È un nodo importante, quando si parla di indipendenza e del rapporto del cinema indie con i festival. «Da produttrice ti dico che, certo, ogni regista vorrà sempre cercare di portare il proprio film a un festival, tanto più se prestigioso», confessa Prestieri. «Ma anche dal punto di vista della produzione e della distribuzione può essere un vantaggio, soprattutto se poi si vincono premi importanti come nel caso di Vermiglio di Maura Delpero. Il riconoscimento a Venezia lo ha fatto svoltare in termini di pubblico e incasso, e alla fine è questo lo scopo di ogni film e ogni regista, no? Arrivare a quante più persone possibile».

Gelormini non è d’accordo, ma d’accordissimo. Prestieri continua. «Poi devo dire che a volte non concordo con i discorsi che si fanno a proposito dei festival e dei film che ci vanno. Ci si lambicca se un prodotto sia da festival o da grande pubblico, ma non ci trovo una dicotomia. Il cinema è arte ma nei fatti concreti è anche, appunto, un prodotto, di qualsiasi tipo si tratti». Ecco, l’arte: alle categorie indie di ogni ambito viene, a torto o a ragione, o forse ormai come automatismo culturale, appioppata l’etichetta di salvatori dei rispettivi ambiti. Verità, mito, mistificazione? «Non è che l’indie deve salvare l’arte», ragiona Gelormini, «ma di sicuro permette di avere un filtro prima umano che produttivo sulle storie che si raccontano, ed è dunque capace, io credo, di ragionare sul presente in modo più complesso. In questo senso, certo, può essere una guida. Anzi: è una matrice, perché è dal suo punto di vista che si può ancora scovare il non detto, quello che esiste in latenza e che non è ancora stato raccontato».

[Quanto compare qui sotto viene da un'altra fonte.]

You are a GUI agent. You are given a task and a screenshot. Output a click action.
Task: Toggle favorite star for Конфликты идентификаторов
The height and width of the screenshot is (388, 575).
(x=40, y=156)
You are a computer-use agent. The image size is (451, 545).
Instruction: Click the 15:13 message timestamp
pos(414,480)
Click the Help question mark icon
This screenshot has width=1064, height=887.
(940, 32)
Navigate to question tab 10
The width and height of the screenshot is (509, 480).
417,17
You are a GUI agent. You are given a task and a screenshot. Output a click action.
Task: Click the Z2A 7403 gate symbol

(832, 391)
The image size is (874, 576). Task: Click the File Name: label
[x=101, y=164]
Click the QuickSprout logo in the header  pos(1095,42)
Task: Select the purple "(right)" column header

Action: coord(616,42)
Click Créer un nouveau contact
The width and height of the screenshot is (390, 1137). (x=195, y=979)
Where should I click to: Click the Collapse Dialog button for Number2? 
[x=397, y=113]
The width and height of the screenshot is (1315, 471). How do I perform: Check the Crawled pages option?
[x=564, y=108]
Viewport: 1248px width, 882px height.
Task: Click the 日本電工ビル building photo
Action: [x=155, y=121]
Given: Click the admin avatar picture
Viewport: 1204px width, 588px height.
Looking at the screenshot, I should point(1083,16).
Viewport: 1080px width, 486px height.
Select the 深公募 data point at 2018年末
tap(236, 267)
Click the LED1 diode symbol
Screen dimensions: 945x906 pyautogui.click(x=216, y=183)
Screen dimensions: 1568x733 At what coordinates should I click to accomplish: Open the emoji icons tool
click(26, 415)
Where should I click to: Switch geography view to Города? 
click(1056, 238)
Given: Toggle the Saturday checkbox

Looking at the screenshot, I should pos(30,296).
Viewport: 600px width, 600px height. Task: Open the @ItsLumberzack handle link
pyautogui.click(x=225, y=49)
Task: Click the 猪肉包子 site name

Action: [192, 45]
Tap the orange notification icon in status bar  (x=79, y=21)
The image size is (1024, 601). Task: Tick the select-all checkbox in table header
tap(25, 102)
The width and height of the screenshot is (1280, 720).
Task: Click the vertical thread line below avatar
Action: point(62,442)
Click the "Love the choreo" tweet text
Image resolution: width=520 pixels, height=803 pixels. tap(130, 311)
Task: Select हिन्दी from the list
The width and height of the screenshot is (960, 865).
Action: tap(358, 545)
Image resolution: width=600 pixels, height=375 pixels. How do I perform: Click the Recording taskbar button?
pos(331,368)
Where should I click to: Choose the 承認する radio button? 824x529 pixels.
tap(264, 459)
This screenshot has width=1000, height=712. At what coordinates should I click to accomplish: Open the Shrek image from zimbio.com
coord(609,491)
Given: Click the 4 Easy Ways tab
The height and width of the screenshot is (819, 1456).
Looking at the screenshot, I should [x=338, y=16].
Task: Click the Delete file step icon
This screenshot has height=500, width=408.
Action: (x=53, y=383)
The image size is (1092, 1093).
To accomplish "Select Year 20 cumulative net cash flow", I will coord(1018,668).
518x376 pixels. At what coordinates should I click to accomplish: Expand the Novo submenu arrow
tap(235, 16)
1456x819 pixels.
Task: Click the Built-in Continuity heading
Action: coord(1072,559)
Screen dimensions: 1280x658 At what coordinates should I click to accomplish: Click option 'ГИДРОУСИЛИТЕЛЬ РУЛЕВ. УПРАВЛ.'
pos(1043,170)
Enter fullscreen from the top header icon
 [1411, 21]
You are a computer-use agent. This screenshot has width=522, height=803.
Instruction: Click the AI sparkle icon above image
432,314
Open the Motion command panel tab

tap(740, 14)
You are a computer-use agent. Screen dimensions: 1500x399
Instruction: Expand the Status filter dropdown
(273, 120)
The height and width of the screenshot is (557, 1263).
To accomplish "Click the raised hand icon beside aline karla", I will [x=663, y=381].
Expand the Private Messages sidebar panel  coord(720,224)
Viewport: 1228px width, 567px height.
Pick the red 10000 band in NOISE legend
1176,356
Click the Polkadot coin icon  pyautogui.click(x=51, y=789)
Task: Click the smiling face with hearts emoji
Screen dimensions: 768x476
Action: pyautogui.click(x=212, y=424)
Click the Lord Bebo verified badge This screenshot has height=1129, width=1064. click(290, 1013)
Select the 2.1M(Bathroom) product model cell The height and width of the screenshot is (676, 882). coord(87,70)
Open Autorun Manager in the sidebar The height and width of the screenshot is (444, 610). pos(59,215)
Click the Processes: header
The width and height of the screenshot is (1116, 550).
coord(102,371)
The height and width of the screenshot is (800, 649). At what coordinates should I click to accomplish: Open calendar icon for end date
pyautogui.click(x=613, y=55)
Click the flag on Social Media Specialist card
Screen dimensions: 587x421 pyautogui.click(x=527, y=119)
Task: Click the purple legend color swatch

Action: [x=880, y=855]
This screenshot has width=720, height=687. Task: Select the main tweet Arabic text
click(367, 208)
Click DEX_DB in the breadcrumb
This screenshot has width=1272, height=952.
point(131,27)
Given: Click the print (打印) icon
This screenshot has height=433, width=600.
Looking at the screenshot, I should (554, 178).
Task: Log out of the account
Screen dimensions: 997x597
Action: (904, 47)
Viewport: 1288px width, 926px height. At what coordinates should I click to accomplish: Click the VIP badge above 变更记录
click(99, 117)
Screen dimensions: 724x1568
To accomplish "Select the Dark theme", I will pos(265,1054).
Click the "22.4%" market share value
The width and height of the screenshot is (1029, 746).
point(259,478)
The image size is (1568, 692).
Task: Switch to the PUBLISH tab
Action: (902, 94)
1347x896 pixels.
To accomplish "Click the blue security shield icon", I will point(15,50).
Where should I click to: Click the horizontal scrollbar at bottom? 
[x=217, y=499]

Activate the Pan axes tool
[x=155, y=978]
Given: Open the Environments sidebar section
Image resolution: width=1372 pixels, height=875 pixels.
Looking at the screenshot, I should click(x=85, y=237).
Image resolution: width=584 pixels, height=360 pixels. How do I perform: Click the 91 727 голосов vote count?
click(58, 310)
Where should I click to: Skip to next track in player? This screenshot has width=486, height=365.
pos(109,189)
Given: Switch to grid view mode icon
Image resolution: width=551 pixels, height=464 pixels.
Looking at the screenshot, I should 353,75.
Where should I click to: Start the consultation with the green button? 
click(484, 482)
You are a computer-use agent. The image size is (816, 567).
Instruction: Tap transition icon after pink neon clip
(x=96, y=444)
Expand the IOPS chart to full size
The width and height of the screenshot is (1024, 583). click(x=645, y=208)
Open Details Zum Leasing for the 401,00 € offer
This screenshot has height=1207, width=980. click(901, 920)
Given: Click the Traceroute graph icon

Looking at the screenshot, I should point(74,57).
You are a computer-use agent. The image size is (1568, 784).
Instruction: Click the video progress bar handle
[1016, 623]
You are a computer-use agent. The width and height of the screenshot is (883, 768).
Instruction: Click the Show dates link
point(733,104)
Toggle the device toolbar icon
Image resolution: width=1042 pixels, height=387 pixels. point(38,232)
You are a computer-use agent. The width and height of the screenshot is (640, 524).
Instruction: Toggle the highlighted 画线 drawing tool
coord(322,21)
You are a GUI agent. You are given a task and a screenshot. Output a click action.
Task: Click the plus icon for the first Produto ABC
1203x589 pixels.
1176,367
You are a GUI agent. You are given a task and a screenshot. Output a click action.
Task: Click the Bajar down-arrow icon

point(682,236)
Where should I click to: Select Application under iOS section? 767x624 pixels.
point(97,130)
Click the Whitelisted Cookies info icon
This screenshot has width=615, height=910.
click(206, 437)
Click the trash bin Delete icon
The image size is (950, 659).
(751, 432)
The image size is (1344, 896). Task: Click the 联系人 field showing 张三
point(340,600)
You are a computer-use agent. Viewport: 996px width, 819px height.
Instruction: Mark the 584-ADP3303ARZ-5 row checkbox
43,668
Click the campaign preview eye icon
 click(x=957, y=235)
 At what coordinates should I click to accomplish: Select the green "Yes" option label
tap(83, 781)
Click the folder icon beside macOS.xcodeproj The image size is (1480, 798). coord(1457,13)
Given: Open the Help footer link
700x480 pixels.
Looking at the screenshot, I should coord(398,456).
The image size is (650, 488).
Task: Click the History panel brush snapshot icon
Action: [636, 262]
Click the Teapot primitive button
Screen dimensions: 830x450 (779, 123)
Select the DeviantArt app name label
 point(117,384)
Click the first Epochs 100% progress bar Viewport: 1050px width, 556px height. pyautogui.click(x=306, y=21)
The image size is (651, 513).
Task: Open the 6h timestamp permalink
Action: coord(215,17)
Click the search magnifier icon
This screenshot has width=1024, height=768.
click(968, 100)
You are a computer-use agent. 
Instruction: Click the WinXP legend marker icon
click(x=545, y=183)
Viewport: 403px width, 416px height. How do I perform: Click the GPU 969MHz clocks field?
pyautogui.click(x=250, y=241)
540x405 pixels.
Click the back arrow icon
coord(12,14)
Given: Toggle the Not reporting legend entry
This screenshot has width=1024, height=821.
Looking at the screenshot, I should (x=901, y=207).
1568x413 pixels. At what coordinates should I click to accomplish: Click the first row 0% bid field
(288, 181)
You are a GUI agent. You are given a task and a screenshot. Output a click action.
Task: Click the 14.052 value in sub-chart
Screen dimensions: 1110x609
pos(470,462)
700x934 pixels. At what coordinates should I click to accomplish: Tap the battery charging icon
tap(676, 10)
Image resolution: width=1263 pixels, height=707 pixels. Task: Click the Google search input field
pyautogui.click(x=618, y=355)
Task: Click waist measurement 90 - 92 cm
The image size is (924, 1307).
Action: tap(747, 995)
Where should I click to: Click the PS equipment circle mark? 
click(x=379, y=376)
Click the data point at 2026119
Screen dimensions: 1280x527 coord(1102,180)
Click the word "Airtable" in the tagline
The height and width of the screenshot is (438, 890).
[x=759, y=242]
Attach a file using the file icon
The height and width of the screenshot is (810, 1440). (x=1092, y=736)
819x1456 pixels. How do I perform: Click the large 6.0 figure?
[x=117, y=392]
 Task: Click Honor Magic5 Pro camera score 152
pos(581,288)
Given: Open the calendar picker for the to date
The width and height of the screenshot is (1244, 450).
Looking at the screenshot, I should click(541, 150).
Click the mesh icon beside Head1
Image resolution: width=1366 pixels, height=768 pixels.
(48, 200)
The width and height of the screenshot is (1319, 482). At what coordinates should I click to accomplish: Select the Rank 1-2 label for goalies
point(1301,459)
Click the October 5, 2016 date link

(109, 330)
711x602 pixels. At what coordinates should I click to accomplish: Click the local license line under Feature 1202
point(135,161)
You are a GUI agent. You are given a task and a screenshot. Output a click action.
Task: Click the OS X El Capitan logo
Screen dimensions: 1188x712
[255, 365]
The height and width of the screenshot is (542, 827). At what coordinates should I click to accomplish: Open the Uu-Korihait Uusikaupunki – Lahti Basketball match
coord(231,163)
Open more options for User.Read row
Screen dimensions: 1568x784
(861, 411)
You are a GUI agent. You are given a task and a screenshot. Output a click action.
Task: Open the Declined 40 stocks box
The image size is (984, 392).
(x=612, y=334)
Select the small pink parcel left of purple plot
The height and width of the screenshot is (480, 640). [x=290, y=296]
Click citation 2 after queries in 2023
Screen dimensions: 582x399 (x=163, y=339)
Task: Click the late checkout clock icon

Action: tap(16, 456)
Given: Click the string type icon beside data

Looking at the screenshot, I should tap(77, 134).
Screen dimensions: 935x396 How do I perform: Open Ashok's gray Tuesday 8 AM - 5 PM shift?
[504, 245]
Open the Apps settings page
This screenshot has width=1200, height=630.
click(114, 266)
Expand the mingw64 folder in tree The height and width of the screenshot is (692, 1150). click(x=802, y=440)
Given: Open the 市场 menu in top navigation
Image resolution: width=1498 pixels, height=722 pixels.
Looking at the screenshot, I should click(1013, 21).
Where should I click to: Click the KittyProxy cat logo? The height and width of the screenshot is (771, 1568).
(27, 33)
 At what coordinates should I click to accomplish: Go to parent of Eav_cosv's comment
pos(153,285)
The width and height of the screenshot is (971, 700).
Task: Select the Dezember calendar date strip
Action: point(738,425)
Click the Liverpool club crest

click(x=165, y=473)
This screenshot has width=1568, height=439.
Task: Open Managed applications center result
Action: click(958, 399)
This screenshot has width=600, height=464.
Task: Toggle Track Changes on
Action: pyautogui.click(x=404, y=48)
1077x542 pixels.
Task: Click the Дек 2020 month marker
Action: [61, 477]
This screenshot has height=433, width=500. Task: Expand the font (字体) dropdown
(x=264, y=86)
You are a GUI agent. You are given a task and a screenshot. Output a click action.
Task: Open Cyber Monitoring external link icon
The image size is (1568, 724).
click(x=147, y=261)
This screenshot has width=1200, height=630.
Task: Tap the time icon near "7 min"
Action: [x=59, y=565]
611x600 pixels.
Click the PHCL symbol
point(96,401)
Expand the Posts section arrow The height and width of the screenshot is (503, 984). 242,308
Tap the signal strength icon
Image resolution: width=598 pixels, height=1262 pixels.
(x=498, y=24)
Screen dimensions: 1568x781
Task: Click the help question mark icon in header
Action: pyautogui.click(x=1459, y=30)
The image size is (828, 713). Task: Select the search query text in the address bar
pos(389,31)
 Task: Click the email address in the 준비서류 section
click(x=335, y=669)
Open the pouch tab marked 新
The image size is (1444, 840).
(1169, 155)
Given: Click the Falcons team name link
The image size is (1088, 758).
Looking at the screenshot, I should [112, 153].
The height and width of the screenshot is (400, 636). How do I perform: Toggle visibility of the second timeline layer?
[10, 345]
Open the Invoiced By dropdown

Prestieri è ancora più netta. «Se non ci fossero esordi prodotti in modo indipendente, non ci sarebbero registi per il mainstream. Quindi il cinema mainstream non potrebbe esistere senza l’indie. Io sono pure felice di poter lavorare diciamo su due, tre film all’anno e non su sette. Dopo si entra nella cultura del numero e del risultato, ci si sente come i criceti sulla ruota». Pensa un attimo. Poi riprende. «Si potrebbe dire che l’indie italiano esiste o resiste per la filmografia che lo precede, pensiamo per esempio che solo in Francia sono messi molto meglio di noi, però a guardare meglio non è proprio così. Ci siamo, nei festival soprattutto. In Italia si fanno ottimi film, è un dato di fatto».

«Già», si unisce Gelormini, «la nostra cinematografia è viva, fa i conti con la sua storia ma anche con il presente. Stiamo continuando a scriverla». «E per le robe assurde che stanno succedendo, mi viene solo da pensare», conclude Prestieri, «a come abbiamo prodotto La gioia: grazie a Vision come partner di distribuzione, con i contributi selettivi che si basano sulla qualità delle proposte e sono valutati da una commissione, con bandi della Regione Piemonte, e con il tax credit. Togliere il tax credit non vuol dire fare meritocrazia, ma eliminare una leva industriale a favore di tutto il comparto e dell’economia generale. È giusto fare controlli, ma è diverso mistificare la realtà». Ed è doveroso non farlo. Per continuare a esserci.